The HS generally sends a data request to the VE for performing a read/write from/to the disk. A data request for a read may include a virtual disk address, which provides the location on the disk from which data is retrieved. A data request for a write may include data and a virtual disk address, which provides a location on the disk on which data is written. The VE stores the data request on a VE cache, and performs the read or write. The disk may also include a disk cache for storing recently referenced data. The host system may utilize two virtualization engines for purposes of fault tolerance.
Although current VE systems can be quite effective, they have some potential drawbacks because all input/output (“I/O”) is performed through the VE. Thus, a bottleneck may occur in a VE servicing numerous requests for a plurality of disks. In some systems, for example, blade servers, the bandwidth between neighboring HSs on the same rack may be substantially higher than that between HSs on different racks. Further, memory capacity for the VE may be restricted by physical limitations. Also, there may be HSs with underutilized memory.
In one aspect of the present invention, a distributed storage system for caching is provided. The distributed storage system for caching includes a host system; a virtualization engine operatively connected to the host system; and a disk subsystem operatively connected to the virtualization engine and the host system; wherein the virtualization engine virtualizes the disk subsystem and validates a request to access the disk subsystem sent by the host system to the virtualization engine; and wherein, if the request is validated, the virtualization engine sends instructions to the disk subsystem to complete the request directly with the host system, bypassing the virtualization engine.

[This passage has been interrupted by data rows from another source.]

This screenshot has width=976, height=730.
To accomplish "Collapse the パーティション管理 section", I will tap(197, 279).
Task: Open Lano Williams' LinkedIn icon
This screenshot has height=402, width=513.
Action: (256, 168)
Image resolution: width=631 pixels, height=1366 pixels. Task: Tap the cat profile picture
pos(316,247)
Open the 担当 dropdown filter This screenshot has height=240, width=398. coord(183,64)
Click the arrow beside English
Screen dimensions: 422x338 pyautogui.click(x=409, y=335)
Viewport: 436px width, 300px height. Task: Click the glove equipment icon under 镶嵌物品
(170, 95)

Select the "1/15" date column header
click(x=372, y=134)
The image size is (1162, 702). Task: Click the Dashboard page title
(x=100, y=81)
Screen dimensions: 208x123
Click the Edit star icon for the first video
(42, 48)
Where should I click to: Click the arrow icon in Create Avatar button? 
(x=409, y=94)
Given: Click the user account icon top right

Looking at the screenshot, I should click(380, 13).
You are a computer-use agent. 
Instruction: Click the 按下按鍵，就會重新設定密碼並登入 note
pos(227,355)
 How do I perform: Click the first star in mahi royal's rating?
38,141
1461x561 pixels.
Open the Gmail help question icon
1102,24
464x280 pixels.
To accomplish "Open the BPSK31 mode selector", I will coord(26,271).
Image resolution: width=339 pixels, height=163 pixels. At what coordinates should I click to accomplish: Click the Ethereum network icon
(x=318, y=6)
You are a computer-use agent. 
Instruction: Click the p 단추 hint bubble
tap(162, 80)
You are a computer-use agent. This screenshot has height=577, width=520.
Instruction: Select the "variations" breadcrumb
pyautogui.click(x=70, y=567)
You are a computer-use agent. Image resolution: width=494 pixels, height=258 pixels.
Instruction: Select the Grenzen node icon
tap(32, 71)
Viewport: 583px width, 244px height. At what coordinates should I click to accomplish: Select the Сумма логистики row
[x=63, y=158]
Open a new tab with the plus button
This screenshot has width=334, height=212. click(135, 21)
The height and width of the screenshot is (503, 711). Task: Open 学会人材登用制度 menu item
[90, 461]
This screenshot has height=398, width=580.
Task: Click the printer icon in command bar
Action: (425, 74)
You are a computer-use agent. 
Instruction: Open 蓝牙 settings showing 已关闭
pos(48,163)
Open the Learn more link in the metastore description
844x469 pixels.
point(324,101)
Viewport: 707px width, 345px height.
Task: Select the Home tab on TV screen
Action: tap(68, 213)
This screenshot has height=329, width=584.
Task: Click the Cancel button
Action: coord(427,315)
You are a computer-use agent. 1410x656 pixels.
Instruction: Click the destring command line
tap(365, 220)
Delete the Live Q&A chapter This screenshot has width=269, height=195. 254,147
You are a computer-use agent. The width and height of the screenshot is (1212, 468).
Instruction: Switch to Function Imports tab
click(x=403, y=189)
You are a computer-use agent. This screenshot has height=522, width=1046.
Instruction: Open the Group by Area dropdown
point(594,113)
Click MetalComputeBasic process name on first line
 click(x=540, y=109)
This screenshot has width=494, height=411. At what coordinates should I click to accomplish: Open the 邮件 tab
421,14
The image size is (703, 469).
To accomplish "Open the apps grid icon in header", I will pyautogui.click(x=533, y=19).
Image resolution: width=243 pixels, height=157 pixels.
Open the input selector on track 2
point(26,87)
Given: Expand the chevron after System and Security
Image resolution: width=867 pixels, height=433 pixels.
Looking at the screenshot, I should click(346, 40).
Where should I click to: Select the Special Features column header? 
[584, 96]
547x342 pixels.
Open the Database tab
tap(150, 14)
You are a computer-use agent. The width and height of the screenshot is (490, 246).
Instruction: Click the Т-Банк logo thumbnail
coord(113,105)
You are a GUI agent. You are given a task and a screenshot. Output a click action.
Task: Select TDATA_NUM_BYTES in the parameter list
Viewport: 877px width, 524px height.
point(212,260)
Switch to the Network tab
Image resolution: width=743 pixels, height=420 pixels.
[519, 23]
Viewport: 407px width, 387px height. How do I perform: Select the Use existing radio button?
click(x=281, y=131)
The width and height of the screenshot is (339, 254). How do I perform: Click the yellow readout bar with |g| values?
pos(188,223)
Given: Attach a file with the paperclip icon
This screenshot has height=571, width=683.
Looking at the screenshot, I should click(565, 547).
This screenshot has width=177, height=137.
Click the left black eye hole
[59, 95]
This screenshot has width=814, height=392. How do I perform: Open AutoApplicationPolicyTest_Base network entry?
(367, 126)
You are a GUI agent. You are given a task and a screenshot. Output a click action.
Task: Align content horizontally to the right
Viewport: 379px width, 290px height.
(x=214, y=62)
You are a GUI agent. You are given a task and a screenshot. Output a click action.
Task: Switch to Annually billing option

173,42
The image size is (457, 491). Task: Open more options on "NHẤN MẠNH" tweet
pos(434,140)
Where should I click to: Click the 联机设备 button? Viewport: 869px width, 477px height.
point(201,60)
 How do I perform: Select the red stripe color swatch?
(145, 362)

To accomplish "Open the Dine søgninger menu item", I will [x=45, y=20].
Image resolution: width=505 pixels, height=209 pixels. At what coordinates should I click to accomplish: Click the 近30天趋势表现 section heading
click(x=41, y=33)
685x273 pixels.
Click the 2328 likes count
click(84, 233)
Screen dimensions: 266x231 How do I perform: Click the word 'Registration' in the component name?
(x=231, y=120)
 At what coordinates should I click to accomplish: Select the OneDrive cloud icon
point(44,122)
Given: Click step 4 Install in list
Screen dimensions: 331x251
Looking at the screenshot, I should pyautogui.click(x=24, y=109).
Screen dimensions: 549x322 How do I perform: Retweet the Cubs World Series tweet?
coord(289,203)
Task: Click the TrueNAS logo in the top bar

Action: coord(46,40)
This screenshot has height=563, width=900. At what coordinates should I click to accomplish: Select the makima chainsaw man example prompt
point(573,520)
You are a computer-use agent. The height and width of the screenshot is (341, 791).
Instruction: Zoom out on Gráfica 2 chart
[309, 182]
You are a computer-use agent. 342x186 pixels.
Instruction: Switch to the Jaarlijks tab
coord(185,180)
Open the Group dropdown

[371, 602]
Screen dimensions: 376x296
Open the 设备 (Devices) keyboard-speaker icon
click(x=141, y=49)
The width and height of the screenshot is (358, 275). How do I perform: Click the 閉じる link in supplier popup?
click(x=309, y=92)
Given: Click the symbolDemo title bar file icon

In another aspect of the present invention, a distributed storage system for caching is provided. The distributed storage system for caching includes a first host system; a second host system, the second host system comprising a second host system cache; a virtualization engine operatively connected to the first host system and the second host system; and a disk subsystem operatively connected to the virtualization engine, the first host system, and the second host system; wherein the virtualization engine virtualizes the disk subsystem and validates an I/O request to access the disk subsystem sent by the first host system to the virtualization engine; wherein the virtualization engine determines whether the second host system cache comprises data to fulfill the I/O request; and wherein, if the I/O request is validated and the second host system cache comprises data to fulfill the I/O request, the virtualization engine sends instructions to the second host system to complete the I/O request directly with the first host system, bypassing the virtualization engine.
In yet another aspect of the present invention, a distributed storage system for caching is provided. The distributed storage system for caching includes a host system; a virtualization engine operatively connected to the host system, the virtualization engine comprising a virtualization engine cache; and a disk subsystem operatively connected to the virtualization engine and the host system; wherein the virtualization engine virtualizes the disk subsystem and validates an I/O request to access the disk subsystem sent by the host system to the virtualization engine, the I/O request comprising a read request; wherein, if the read request is validated and requested data is found in a virtualization engine cache, the virtualization engine cache transfers the requested data directly to the host system; and wherein, if the read request is validated and the requested data is absent in the virtualization engine cache, the virtualization engine sends instructions to the disk subsystem to transfer the requested data directly to the host system, bypassing the virtualization engine.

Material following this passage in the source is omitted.